4
votes

I write quite a bit of code in 64-bit x86_64 assembly language, and I am about to begin another large function library to provide all conventional bitwise, shift, logical, arithmetic, math operators and functions for s0128, s0256, s0512, s1024 signed integer types and f0128, f0256, f0512, f1024 floating-point types.

I have AMD FX-8150 (bulldozer) CPUs in both my computers (ubuntu64 and win7-64). After reviewing the operations my code needs to perform, I find a great number of recent bit manipulation instructions will be extremely helpful.

However, when I read various documents, including the official AMD documents on their website, I find endless contradictions about whether certain instructions and instruction sets are supported by bulldozer CPUs (FX-8150) and/or piledriver (FX-8350). The confusion is especially common with regard to the various recent bit manipulation instructions and instruction sets, and the FMA3 and FMA4 instruction sets.

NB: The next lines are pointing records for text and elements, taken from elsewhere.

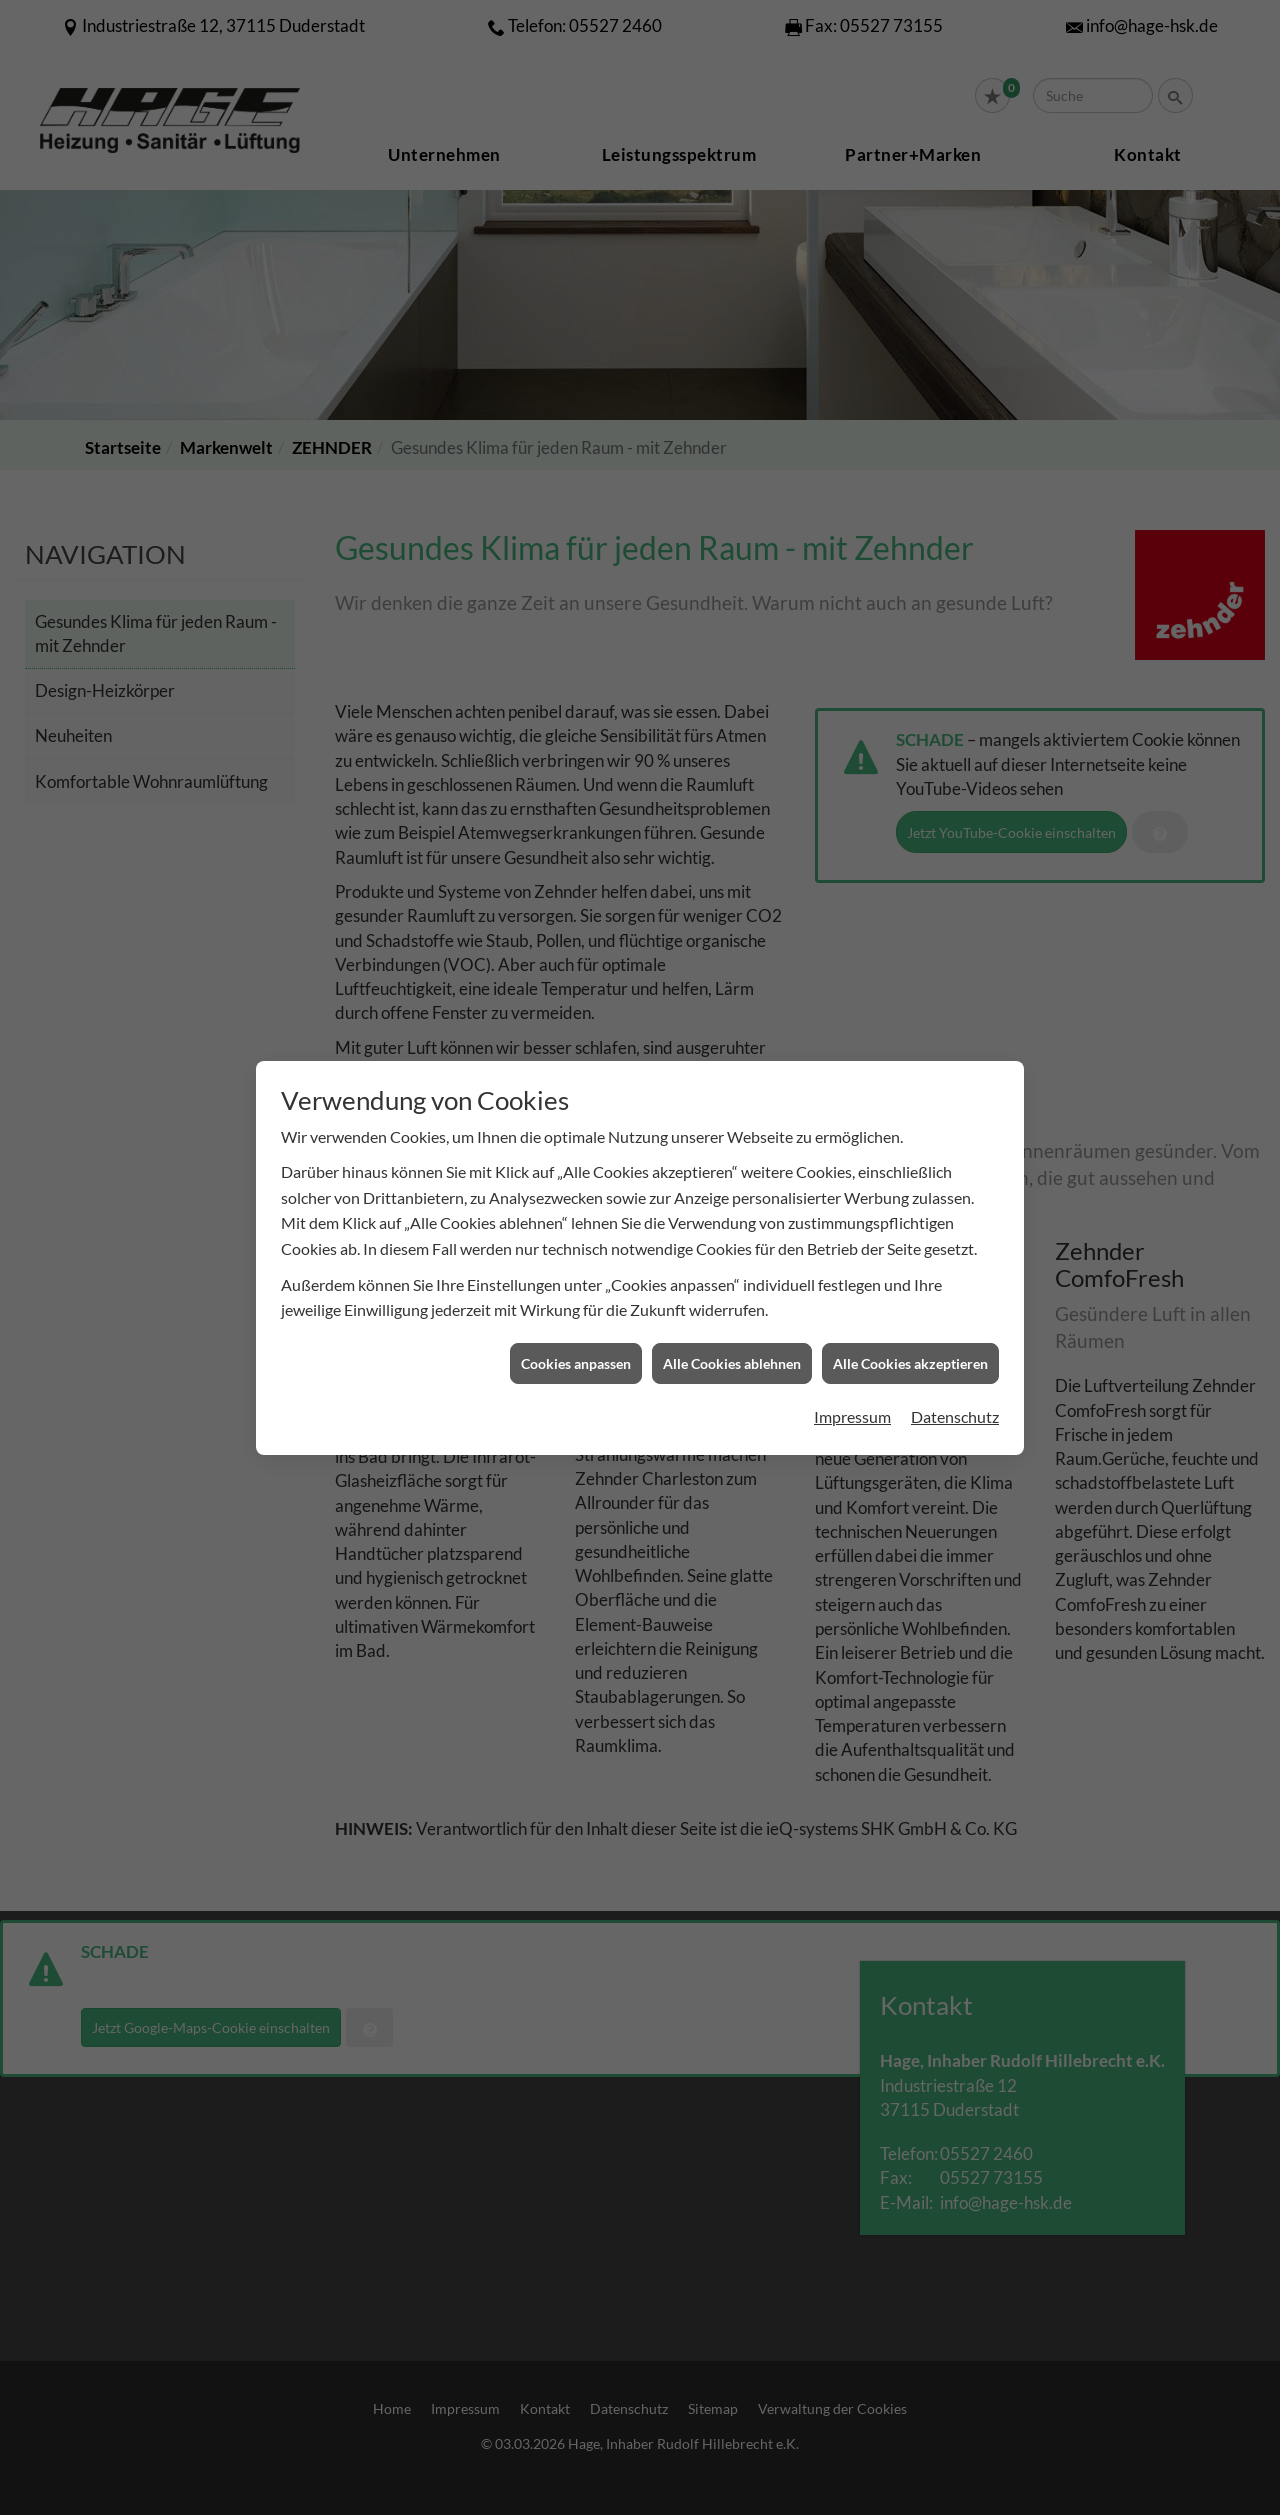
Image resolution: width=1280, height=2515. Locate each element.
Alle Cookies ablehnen (732, 1146)
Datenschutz (955, 1199)
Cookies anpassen (576, 1146)
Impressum (852, 1199)
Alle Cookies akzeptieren (910, 1146)
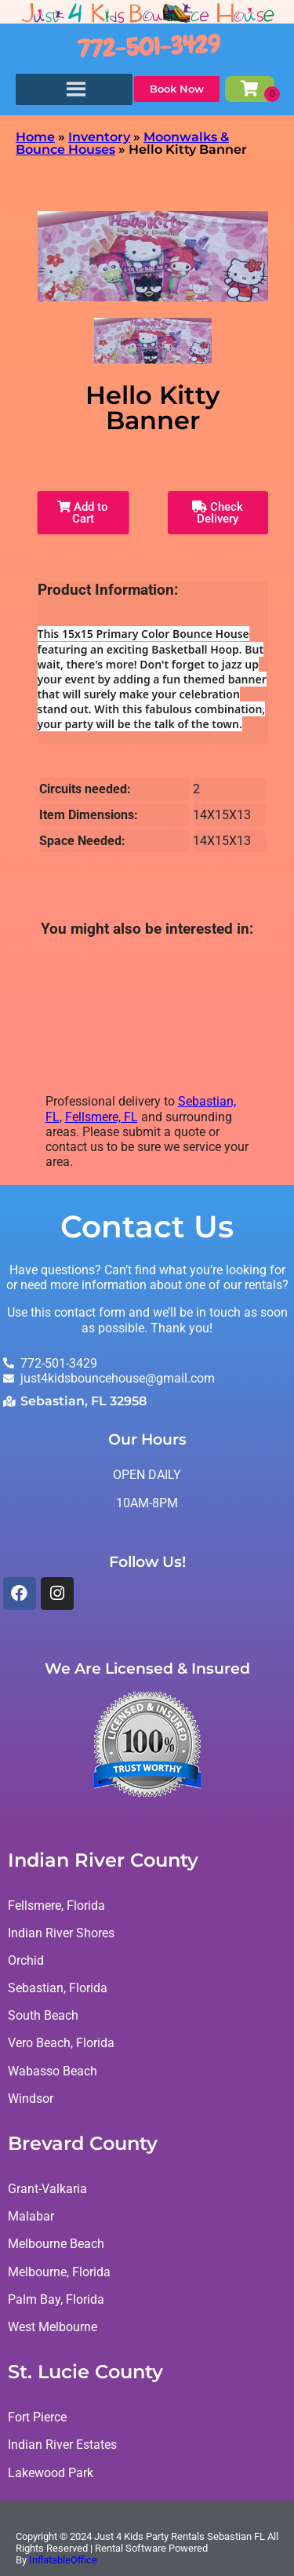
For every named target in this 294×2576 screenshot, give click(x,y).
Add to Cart (82, 513)
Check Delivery (217, 513)
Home (35, 136)
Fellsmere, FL (101, 1116)
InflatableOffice (63, 2560)
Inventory (99, 136)
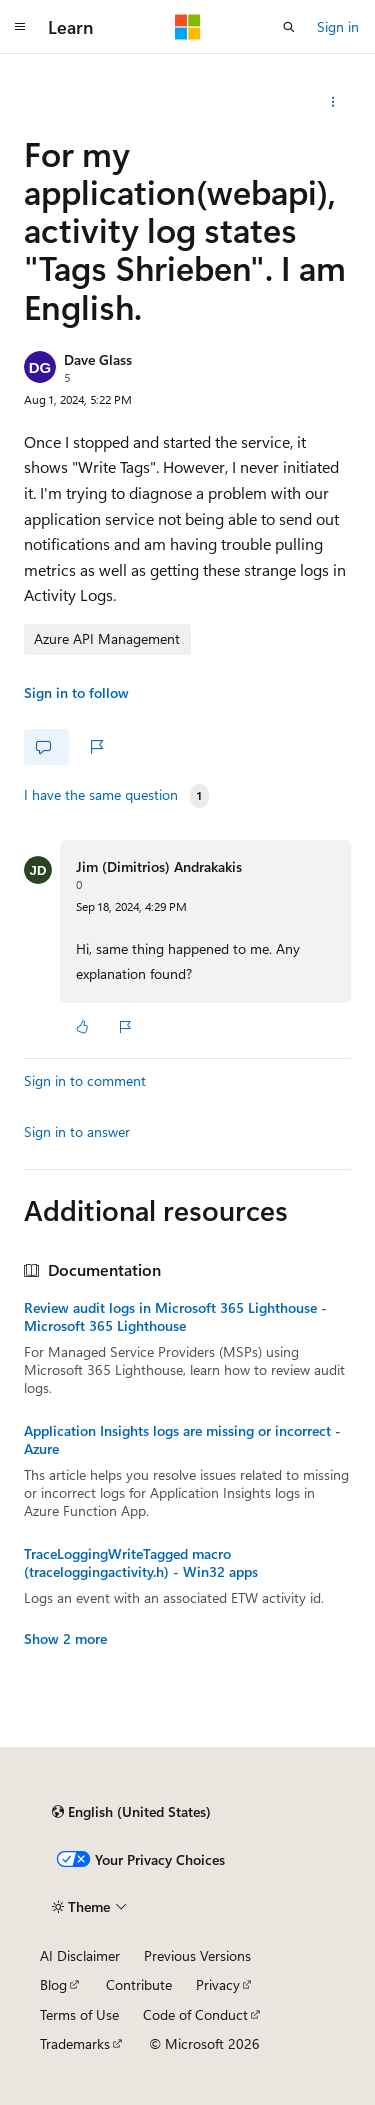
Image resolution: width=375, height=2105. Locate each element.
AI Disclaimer (80, 1955)
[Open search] (289, 27)
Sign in (338, 26)
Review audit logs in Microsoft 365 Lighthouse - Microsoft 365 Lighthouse (175, 1317)
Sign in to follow (76, 692)
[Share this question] (333, 102)
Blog (53, 1984)
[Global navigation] (20, 27)
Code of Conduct (195, 2014)
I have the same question (101, 795)
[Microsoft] (188, 27)
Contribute (139, 1984)
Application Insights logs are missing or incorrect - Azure (182, 1440)
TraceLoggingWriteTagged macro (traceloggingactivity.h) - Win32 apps (141, 1563)
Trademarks (75, 2043)
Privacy (218, 1984)
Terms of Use (79, 2014)
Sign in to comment (85, 1080)
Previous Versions (197, 1955)
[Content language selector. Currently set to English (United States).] (131, 1812)
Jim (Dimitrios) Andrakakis (159, 866)
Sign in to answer (77, 1131)
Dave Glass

I know some of the AMD documents are wrong, because I've been programming with FMA3 and FMA4 instructions on my FX-8150 and they work just fine, while the AMD document comparing bulldozer and piledriver contradict this.

Given that ALL sources of documentation I can find appear to be wrong to some degree about this issue, does anyone out there know which instructions and/or instruction sets work on piledriver (FX-8350) but not bulldozer (FX-8150)?

Since my problem is the validity of documentation out there, please don't just point me at some document unless you know for sure it is correct. The best answers would come from programmers who have tested these instructions and instruction sets on their bulldozer [and piledriver] CPUs.

1
"because I've been programming with FMA3 and FMA4 instructions on my FX-8150 and they work just fine" - I doubt it. Are you sure you are using FMA3 on Bulldozer? Bulldozer does not have FMA3.Mysticial
About FMA3. Well, I remember programming with them, but when I realized FMA4 were available, I switched over. The FMA4 instructions are a lot more efficient for my purposes, because I didn't have to write over any operand. Plus, they're about 1000x easier to understand when programming. I'll go find a place where an FMA3 should work and see what happens.honestann
@Mystical: Oh, by the way, tell me what you see on page 2 of the following AMD document: developer.amd.com/wordpress/media/2012/10/…honestann
First discovery. Well, I guess my memory is indeed defective. When I tried to execute an FMA3 instruction, that generated a SIGILL (illegal instruction), while FMA4 instructions work fine (and indeed, I have dozens of FMA4 instructions in my code). Of course if you look at the AMD document I gave a link to above, it claims the bulldozer CAN execute FMA3 instructions (wrong), but CANNOT execute FMA4 instructions (wrong). Now onto bit-oriented instructions.honestann
Next discovery. The newer bit instructions don't work in my bulldozer (FX-8150). After laborious checks of the various CPUID bits, they seem mostly accurate (but a royal pain to understand). One strange one is a FMA bit (that contains false in my bulldozer FX-8150) while it does execute FMA4 but not FMA3 instructions. But I did find another FMA bit in the second set (with the 0x80000000 prefix) that's set to 1. Overall, CPUID does seem fairly reliable, while the documentation for bulldozer out there in the world is massively inconsistent and largely wrong.honestann

1 Answers

2
votes

As you have already figured, the official AMD release document (page 2) is indeed misleading. Specifically, the first line in this table is wrong: supported instructions (wrong)

Bulldozer supports FMA4, but not FMA3.

For completeness, the Piledriver instructions not present in Bulldozer are BMI, TBM, F16C (previously named CVT16) and FMA3 (2).

These should provide confirmation about FMA3 not being present in Bulldozer. But in addition, you can trust the GCC Manual. Architectures are named bdver1 and bdver2 for Bulldozer and Piledriver respectively.

Even more, you can trust the cpuid return value. For convenience I am reproducing screenshots here for Zambezi and Vishera (the desktop parts):

Zambezi and Vishera cores (screenshots from Aida64) Source: CPUID Dump List

Note that cpuid uses simply fma to designate both the FMA3 and FMA4 support. GCC follows the same semantics. From the Wikipedia link you can deduce that this is because the FMA4 variant was actually implemented before FMA3 (so the previously defined fma4 identifier couldn't simply be dropped or it would break existing applications).